The problem is that while passengers can often diagnose and articulate a problem quite well, they have no investment in solving it. They don’t do the heavy lifting. They avoid taking strong positions at the risk of being wrong about something. They can take any side of an issue, depending on how the prevailing winds are blowing. In large organizations especially, there are many places to hide without really being noticed. …
Drivers, on the other hand, get their satisfaction from making things happen, not blending in with the furniture. They feel a strong sense of ownership for their projects and teams and demand high standards from both themselves and others. They exude energy, urgency, ambition, even boldness. Faced with a challenge, they usually say, “Why not” rather than “That’s impossible.”
These qualities make drivers massively valuable. Finding, recruiting, rewarding, and retaining them should be among your top priorities. Recognize them privately and publicly, promote them, and elevate them as example of what others should aspire to. That will start waking up those who are merely along for the ride. Celebrate people who own their responsibilities, take and defend clear positions, argue for their preferred strategies, and seek to move the dial.
What I like about this view is that while it’s not analytically refined, it’s intuitively understood. Of course, not everyone will be 100% driver or passenger all the time across all things. But the roles we play, especially in leadership roles, we absolutely need to be drivers.

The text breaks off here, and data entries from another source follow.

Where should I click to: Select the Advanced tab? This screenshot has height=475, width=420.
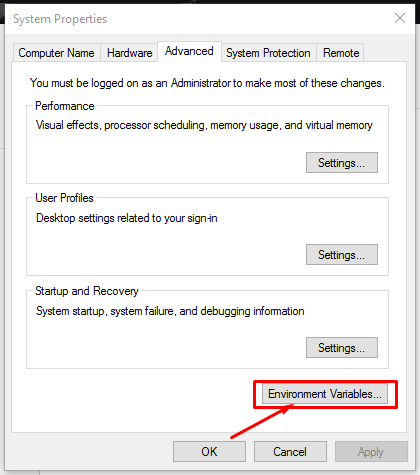[189, 51]
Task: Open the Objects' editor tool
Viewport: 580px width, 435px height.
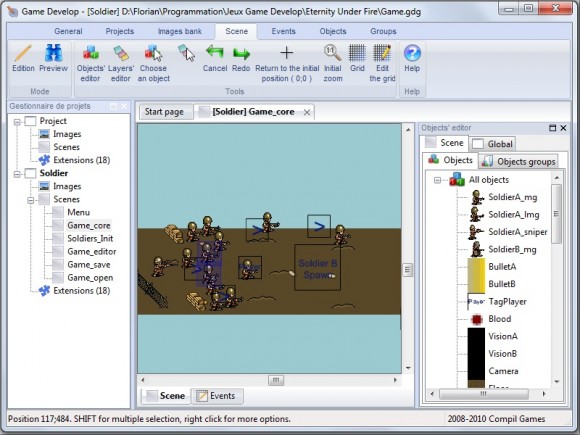Action: [91, 63]
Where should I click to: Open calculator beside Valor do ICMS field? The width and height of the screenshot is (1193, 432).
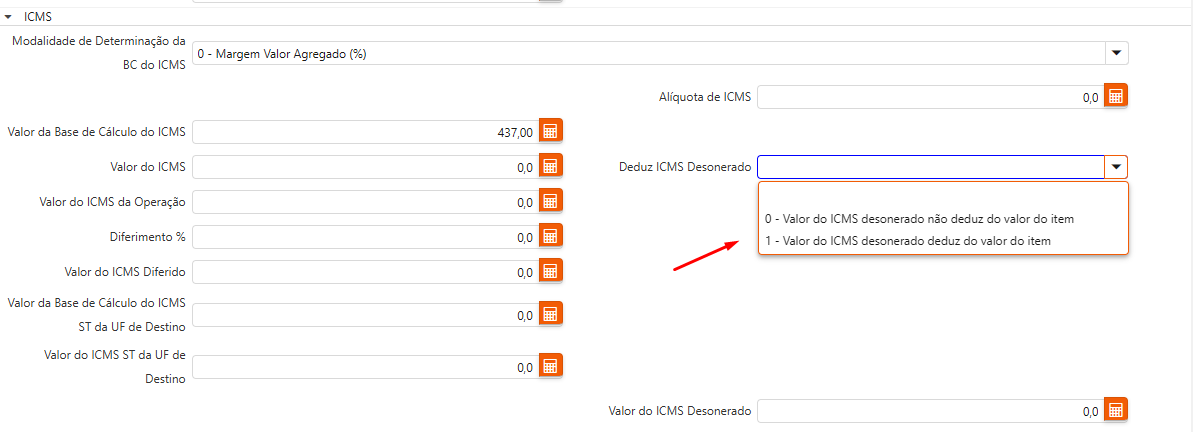549,167
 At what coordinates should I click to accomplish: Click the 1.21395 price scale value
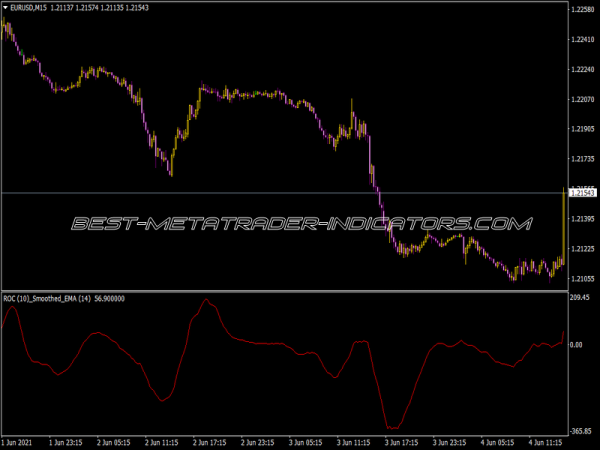[582, 218]
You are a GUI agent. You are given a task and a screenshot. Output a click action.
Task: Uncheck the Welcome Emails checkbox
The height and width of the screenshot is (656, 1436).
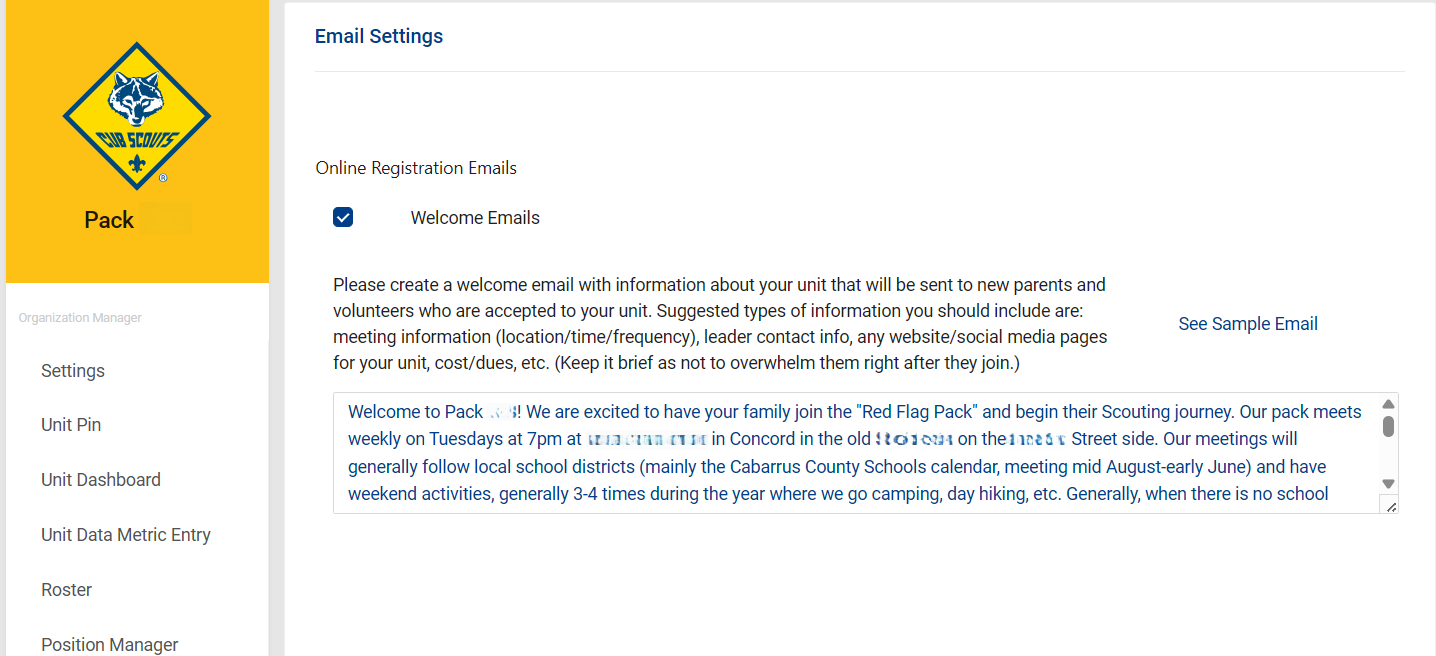pyautogui.click(x=343, y=217)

In the management classic “High Output Management”, Andy Grove defines the following:
📌 A manager's output = The output of his organization + The output of the neighboring organizations under his influence
This does not mean that manager should take credit for all of the organization’s output, but more so highlights the importance and risk of having a right/wrong manager for an organization. An organization’s output is capped (and multiplied) by the capacity of the manager, so having a wrong leader in place will hinder the organization’s effectiveness and create drag for everyone in and around that organization.

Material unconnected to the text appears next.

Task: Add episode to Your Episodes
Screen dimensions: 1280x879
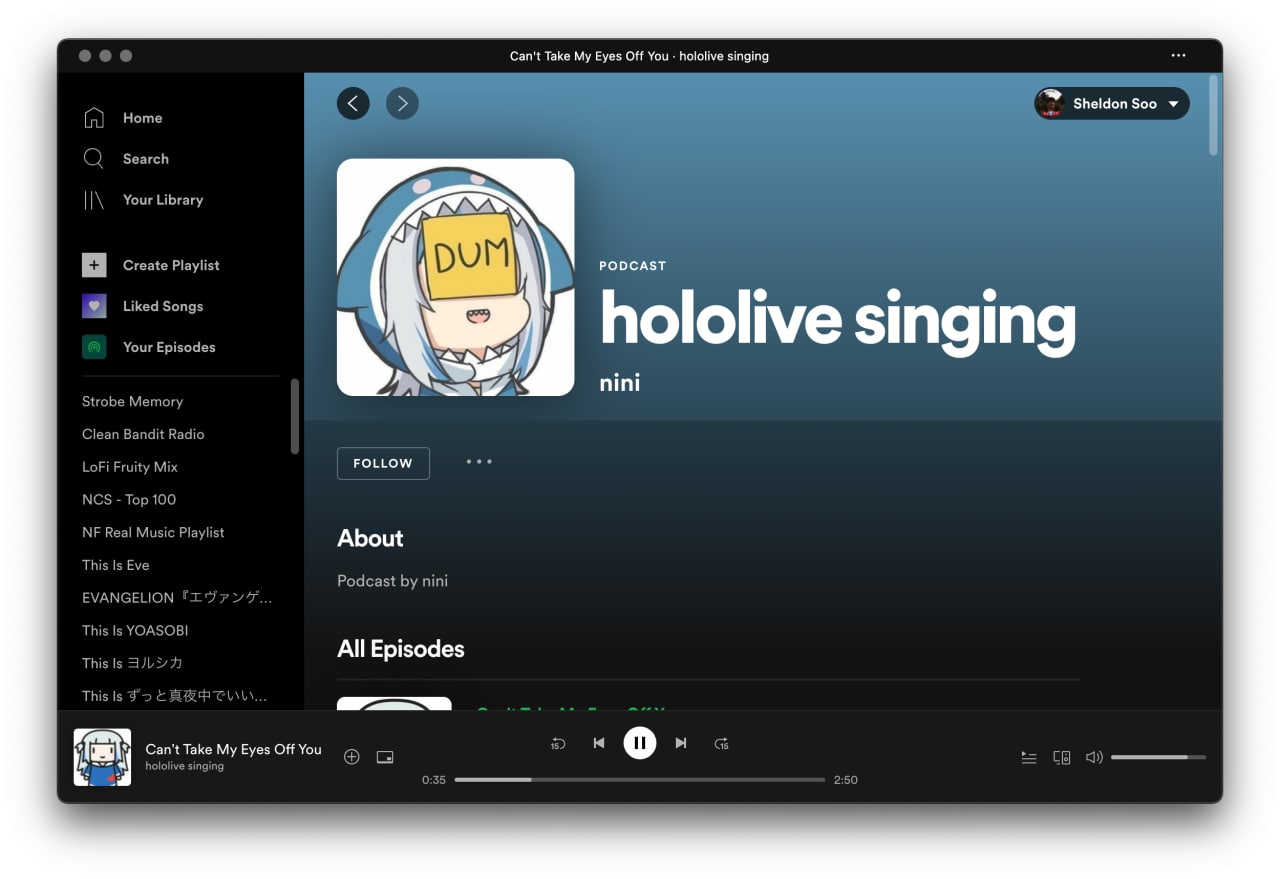Action: pyautogui.click(x=351, y=757)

So it’s critical to organization’s existence that everyone in the leadership positions be drivers, and not passengers.
Then how do we identify the drivers? What are the qualities and traits of those who are drivers?
Drivers…
- Deliver outcomes, not activities. They deliver great outputs to completion. They don’t focus on checking off a todo list, sending an email, having a meeting, meeting a prospect, or being busy. They deliver great outcomes = increase customer, hire A+ players, build highly qualified pipeline with real opportunities, close a great deal, completes & launches a project that makes an impact, ship quality code into production, writes a well-written blog post or article and get a lot of people to read it.

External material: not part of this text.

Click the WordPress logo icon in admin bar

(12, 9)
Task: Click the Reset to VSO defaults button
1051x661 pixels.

- Raise the bar proactively, continuously, and frequently, not occasionally or sometimes when asked. Without any request or prompts, they come up with new ideas to improve, make things better, help improve others, and be a constructive change agent. They don’t just point out problems, they provide solutions and actually take it to their hand and drives it towards full completion.
- Motivate and energize others, not wait or request to be motivated or energized. They increase the pace, are fast, and they create motivation for others, not asked to be motivated.
- One person asked a partner at McKinsey & Co.: “How do you motivate your employees?” The answer? “We don’t motivate our employees. We hire people who are motivated and who can motivate themselves constantly.”
- Are relentlessly resourceful. They don’t stop. They deliver despite the challenges, roadblocks, and constraints. They know how to problem solve, and not let set backs and failures stop them, ever. They know when and how to get things done, ask for help, pull in resources, and even when it’s not available, figure out ways to best deliver the outcomes.
This phrase summarizes drivers the best:
You’d rather work with someone you need to pull back than someone you have to push forward.
In reality, drivers are rarer than passengers. It can be stressful to be a driver. Imagine the pressure F1 drivers feel compared to the audience who are there to watch the game and cheer. The pressure (and the thrill) of a driver is exponentially greater than that of a passenger or an audience. And that’s why it’s essential that organizations place drivers in leadership positions so that the rest of the organization that leader is responsible for can thrive and win. We owe it to the teams that we have drivers as their leaders and managers, so that the team’s potential is maximized and realized into great outcomes.
So if we aspire to be, or are already in a position of a leadership, we need to ask ourselves “am I a driver? and do others acknowledge that I am indeed a driver in my role?”